#### [Task to complete]
Copy the listing word for word, from its first line through the line containing "point(21,248)".
*** Exercise materials ***
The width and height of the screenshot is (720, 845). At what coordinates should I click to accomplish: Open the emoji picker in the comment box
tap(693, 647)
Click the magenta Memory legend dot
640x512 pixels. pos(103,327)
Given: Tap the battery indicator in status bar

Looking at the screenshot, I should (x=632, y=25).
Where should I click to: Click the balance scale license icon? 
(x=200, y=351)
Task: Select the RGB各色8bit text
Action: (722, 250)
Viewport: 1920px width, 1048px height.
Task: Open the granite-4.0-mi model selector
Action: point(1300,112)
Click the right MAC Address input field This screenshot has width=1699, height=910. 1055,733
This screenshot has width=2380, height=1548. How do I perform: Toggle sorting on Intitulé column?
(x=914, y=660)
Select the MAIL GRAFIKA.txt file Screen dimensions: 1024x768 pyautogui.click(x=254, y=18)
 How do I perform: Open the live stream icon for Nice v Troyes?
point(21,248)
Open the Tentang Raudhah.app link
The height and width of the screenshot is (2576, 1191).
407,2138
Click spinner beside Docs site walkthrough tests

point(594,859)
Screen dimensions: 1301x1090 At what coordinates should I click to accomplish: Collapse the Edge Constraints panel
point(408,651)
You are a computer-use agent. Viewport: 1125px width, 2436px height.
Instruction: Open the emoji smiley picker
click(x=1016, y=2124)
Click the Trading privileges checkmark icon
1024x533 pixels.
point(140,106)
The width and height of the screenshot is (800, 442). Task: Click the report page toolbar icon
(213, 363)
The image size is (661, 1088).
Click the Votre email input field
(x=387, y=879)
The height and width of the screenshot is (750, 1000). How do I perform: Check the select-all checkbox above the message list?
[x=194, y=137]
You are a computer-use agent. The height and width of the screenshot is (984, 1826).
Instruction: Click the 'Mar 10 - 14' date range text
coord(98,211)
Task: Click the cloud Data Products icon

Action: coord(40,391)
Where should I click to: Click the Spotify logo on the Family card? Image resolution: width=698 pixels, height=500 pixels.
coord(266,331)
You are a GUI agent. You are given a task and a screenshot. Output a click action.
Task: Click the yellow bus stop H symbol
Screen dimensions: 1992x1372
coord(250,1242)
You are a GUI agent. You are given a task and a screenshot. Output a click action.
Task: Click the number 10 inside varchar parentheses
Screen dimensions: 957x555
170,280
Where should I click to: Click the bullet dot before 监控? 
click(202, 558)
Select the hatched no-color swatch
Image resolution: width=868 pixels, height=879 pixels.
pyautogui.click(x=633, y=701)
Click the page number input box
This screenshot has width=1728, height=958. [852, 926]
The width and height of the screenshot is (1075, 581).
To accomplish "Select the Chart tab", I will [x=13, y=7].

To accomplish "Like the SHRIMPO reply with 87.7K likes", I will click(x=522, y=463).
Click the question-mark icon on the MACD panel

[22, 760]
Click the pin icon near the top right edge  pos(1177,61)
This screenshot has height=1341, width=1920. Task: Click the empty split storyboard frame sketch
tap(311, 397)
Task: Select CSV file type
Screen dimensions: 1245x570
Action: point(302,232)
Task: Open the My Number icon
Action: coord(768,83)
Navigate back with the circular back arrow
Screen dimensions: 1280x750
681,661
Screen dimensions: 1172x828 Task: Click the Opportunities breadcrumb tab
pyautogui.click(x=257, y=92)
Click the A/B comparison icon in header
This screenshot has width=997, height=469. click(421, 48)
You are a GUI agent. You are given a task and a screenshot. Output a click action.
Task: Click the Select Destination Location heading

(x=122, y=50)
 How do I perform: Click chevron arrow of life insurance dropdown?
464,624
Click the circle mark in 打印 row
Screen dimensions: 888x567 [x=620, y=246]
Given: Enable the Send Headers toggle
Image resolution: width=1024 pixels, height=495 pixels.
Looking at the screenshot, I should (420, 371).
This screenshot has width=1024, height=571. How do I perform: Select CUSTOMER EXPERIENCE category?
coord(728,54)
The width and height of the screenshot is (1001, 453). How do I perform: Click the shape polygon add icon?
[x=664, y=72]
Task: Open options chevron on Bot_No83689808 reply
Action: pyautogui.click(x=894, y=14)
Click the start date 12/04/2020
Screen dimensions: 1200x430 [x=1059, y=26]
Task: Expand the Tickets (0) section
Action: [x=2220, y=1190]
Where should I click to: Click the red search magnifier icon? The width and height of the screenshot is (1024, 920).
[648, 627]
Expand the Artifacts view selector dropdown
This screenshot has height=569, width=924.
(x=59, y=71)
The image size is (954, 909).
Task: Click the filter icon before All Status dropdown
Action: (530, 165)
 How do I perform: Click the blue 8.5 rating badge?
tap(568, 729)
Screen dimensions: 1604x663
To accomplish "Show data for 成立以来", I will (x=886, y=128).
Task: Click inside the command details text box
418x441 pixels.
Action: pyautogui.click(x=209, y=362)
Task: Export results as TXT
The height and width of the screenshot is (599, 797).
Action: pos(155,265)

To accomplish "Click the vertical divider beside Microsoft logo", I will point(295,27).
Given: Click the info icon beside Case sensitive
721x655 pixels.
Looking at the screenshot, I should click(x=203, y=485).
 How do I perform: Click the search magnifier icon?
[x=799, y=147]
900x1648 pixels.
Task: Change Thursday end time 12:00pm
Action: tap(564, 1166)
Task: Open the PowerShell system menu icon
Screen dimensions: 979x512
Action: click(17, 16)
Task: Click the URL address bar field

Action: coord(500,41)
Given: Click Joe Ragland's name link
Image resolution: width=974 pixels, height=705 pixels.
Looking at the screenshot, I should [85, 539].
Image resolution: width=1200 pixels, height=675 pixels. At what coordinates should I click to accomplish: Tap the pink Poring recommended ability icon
***
#### [Complete answer]
The width and height of the screenshot is (720, 845). At what coordinates should I click to accomplish: Open the emoji picker in the comment box
tap(693, 647)
Click the magenta Memory legend dot
640x512 pixels. pos(103,327)
Given: Tap the battery indicator in status bar

Looking at the screenshot, I should (x=632, y=25).
Where should I click to: Click the balance scale license icon? 
(x=200, y=351)
Task: Select the RGB各色8bit text
Action: (722, 250)
Viewport: 1920px width, 1048px height.
Task: Open the granite-4.0-mi model selector
Action: point(1300,112)
Click the right MAC Address input field This screenshot has width=1699, height=910. 1055,733
This screenshot has width=2380, height=1548. How do I perform: Toggle sorting on Intitulé column?
(x=914, y=660)
Select the MAIL GRAFIKA.txt file Screen dimensions: 1024x768 pyautogui.click(x=254, y=18)
 How do I perform: Open the live stream icon for Nice v Troyes?
point(21,248)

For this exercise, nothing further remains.